D.________ s’est déterminé les 9 et 22 septembre 2015.
B.Par ordonnance du 13 octobre 2015, l'OEP a prononcé un
avertissement formel à l’encontre de D.. Après avoir énuméré les
violations constatées, l'OEP a attiré l’attention de l’intéressé sur le fait que
notamment, en se déterminant de manière peu claire sur les demandes de
la Direction du Bois-Mermet et en ne respectant pas les directives et
injonctions de l’établissement pénitentiaire, il ne se montrait pas digne de
la confiance que l’office avait placée en lui en le mettant au bénéfice du
régime de travail externe. Cependant, compte tenu des efforts consentis
les jours précédents, l’OEP a accordé à D. une ultime opportunité
de démontrer sa capacité à respecter les conditions ressortant de la
décision d’octroi du régime de travail externe ainsi que les règles
régissant le cadre carcéral et à faire preuve de transparence et de clarté
dans les documents à fournir et les explications requises par
l’établissement pénitentiaire.
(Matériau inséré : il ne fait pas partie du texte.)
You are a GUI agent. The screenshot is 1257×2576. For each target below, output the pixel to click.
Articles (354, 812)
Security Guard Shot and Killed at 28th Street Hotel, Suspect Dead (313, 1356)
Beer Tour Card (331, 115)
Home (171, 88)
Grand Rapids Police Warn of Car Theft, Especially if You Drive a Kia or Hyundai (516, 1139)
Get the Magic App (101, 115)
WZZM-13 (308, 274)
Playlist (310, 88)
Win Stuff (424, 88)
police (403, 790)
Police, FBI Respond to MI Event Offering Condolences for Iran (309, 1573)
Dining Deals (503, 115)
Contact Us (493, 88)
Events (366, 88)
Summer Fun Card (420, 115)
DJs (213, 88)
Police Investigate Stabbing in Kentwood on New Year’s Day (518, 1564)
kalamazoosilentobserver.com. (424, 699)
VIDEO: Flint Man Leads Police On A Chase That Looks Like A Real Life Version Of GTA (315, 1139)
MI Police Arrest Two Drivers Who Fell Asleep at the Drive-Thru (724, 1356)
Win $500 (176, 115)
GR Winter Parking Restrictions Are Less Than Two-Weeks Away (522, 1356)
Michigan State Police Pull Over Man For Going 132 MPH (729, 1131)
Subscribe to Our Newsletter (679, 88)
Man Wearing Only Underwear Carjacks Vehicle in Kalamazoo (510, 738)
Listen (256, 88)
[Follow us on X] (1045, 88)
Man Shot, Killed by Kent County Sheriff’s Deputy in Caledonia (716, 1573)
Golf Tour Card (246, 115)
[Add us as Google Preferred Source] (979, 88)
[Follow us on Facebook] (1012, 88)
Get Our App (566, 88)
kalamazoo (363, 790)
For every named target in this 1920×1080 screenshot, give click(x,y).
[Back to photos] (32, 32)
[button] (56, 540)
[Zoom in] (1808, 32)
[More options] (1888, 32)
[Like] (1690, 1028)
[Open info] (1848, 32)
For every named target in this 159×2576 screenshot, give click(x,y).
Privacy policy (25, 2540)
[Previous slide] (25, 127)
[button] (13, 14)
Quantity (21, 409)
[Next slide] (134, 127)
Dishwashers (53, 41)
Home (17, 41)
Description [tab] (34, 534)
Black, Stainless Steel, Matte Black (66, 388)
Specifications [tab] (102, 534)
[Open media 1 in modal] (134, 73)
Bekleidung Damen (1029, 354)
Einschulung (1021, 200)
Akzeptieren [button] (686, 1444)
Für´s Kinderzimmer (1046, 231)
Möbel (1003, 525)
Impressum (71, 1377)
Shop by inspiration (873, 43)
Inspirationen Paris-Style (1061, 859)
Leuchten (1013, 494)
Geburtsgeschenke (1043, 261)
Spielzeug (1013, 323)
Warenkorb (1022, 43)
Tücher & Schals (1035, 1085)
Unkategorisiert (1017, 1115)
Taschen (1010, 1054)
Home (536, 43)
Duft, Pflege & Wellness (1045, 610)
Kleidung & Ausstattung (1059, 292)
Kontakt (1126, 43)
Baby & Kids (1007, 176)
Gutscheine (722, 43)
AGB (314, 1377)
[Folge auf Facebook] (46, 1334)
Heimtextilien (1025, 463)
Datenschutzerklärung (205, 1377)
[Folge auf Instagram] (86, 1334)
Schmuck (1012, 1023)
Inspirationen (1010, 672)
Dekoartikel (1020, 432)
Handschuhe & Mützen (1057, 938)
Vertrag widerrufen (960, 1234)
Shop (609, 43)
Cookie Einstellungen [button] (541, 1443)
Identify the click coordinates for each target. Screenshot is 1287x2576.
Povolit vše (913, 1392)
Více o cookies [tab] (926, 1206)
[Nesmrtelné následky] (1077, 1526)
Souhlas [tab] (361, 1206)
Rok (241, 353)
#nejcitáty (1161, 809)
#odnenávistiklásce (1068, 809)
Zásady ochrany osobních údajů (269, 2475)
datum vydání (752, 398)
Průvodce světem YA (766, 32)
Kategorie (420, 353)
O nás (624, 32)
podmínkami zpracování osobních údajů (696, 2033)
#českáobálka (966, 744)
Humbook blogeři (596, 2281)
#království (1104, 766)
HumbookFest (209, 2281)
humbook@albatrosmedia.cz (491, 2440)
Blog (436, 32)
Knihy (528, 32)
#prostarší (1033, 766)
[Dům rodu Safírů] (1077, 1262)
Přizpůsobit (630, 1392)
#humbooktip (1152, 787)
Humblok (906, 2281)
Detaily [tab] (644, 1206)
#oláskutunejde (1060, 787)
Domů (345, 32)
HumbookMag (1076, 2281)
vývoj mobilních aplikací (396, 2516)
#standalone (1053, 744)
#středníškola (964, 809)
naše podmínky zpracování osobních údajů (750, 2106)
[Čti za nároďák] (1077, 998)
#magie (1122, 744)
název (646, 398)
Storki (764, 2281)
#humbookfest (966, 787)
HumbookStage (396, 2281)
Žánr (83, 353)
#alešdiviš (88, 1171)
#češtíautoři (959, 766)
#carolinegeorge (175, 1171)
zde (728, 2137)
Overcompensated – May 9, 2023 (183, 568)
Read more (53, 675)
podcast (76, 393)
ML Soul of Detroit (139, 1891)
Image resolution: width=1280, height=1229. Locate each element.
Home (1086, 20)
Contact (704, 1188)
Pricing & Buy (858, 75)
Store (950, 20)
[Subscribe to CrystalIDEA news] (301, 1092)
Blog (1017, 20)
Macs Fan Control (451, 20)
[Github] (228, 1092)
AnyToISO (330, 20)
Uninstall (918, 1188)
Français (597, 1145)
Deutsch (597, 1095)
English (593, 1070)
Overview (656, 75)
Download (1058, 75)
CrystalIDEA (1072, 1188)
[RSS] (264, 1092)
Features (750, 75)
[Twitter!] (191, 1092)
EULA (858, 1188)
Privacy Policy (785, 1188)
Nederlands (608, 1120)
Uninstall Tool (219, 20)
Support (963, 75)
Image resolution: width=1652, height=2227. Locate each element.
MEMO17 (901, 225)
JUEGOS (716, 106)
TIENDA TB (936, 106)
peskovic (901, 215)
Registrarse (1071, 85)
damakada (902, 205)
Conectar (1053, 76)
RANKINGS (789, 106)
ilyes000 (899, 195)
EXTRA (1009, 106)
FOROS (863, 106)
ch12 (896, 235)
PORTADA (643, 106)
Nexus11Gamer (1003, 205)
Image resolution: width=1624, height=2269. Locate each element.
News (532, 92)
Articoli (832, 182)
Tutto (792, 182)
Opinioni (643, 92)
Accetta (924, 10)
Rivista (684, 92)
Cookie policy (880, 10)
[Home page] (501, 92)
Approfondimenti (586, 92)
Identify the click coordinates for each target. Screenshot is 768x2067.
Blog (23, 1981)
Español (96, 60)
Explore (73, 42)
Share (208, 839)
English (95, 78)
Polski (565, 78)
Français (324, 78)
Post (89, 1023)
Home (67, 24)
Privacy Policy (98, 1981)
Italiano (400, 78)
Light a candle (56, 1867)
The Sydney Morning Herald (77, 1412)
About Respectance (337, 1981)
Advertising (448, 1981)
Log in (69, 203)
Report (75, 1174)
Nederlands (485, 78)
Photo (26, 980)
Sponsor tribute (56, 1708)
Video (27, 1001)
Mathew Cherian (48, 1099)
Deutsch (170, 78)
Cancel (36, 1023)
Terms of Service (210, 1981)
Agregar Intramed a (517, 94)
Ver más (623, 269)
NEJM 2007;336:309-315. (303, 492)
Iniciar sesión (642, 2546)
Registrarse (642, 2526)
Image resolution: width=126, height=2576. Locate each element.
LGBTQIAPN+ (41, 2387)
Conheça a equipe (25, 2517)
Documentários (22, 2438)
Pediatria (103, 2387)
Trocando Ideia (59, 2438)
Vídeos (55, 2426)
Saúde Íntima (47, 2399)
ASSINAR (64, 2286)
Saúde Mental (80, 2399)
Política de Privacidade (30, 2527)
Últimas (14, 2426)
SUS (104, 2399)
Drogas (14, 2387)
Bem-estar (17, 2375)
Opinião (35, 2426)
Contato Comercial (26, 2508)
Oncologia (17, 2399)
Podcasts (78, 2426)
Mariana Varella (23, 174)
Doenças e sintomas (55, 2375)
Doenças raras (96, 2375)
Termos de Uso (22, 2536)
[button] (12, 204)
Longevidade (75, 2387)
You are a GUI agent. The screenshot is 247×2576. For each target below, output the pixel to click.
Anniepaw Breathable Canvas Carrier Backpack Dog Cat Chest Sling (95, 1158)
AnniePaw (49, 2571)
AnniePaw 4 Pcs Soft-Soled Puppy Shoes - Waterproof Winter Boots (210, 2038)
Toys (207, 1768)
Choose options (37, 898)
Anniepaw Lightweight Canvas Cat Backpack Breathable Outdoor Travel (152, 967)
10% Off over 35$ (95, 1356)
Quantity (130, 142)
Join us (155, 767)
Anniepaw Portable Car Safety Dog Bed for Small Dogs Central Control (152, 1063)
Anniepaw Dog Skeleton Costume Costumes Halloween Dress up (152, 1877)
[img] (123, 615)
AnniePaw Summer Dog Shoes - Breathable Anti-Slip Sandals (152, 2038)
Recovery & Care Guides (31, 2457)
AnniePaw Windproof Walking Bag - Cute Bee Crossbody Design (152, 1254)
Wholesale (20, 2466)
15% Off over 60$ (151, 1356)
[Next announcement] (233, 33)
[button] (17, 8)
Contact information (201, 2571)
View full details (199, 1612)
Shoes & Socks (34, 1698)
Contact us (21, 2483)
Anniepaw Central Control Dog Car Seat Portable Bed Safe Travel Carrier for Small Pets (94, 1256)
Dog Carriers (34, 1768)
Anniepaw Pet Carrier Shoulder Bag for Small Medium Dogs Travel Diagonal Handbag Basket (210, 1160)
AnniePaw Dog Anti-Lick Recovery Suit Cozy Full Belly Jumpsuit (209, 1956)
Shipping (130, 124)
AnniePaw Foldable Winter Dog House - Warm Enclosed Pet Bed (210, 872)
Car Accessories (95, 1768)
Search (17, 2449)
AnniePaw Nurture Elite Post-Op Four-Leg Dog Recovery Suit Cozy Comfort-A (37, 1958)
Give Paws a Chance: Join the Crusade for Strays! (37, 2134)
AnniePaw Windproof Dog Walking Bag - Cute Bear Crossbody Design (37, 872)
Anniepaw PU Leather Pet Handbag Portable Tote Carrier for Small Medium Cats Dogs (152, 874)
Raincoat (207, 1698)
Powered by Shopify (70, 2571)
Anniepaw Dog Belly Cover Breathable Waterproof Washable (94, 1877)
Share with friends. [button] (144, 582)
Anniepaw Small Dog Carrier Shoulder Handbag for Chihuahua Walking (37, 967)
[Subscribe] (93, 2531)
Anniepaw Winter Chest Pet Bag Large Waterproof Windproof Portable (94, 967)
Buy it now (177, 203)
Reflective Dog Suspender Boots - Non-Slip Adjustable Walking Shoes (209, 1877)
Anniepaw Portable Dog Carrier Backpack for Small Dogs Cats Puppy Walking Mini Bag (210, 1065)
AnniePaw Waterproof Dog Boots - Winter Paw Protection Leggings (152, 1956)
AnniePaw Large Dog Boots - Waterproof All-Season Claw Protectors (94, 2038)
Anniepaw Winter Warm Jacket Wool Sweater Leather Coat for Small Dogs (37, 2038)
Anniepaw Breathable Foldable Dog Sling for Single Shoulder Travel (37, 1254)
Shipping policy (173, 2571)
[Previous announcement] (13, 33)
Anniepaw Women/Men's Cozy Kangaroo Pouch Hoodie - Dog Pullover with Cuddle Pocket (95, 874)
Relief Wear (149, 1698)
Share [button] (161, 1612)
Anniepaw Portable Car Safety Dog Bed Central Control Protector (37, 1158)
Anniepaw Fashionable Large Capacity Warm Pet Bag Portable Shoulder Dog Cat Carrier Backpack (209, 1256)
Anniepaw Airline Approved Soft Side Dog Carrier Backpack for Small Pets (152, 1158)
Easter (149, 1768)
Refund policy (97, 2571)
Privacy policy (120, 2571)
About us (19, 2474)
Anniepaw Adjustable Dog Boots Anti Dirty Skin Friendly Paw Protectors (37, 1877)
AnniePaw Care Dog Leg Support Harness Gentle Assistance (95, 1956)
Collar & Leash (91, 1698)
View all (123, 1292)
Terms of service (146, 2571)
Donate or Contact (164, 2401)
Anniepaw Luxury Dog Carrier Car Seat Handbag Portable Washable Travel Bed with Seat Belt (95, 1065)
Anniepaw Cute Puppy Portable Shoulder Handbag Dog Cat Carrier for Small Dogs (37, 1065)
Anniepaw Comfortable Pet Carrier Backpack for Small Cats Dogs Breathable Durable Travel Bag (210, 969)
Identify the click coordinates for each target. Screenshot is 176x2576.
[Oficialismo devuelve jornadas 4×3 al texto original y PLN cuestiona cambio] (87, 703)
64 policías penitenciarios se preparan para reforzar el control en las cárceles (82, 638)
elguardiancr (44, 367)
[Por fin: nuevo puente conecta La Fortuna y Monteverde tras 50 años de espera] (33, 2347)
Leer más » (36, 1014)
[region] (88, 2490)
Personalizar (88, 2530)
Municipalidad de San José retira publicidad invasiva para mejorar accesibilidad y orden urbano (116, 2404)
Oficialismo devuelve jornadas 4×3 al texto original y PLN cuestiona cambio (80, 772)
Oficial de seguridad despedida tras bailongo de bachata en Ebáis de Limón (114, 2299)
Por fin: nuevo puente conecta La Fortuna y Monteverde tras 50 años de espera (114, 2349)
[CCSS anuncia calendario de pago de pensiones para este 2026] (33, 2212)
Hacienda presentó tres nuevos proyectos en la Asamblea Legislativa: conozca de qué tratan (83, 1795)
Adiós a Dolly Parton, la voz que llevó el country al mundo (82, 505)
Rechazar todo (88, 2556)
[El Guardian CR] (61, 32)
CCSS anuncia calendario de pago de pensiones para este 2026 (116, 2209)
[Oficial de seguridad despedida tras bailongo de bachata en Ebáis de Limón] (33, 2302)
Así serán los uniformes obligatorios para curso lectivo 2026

Ainsi, l’OEP a renoncé en l’état à révoquer le
régime de travail externe de D., prononçant un avertissement
formel au sens de l’art. 161 RSC (Règlement sur le statut des condamnés
exécutant une peine privative de liberté et les régimes de détention
applicables ; RSV 340.01.1). Au vu de ce qui précédait et du préavis
négatif établi le 2 octobre 2015 par la Direction du Bois-Mermet
concernant la demande de D. du 23 août 2015, l’OEP a considéré
que ce dernier ne se montrait pas digne de la confiance nécessaire pour
se voir octroyer un régime de travail et logement externes.
C.Par acte du 26 octobre 2015, D.________ a recouru auprès de la
Chambre des recours pénale du Tribunal cantonal contre cette
ordonnance, en concluant, sous suite de frais et dépens, principalement à
sa réforme en ce sens qu’aucun avertissement ne soit prononcé, le dossier
étant renvoyé à l’autorité inférieure pour complément d’instruction sur la
requête d’octroi du travail et logement externes et nouvelle décision.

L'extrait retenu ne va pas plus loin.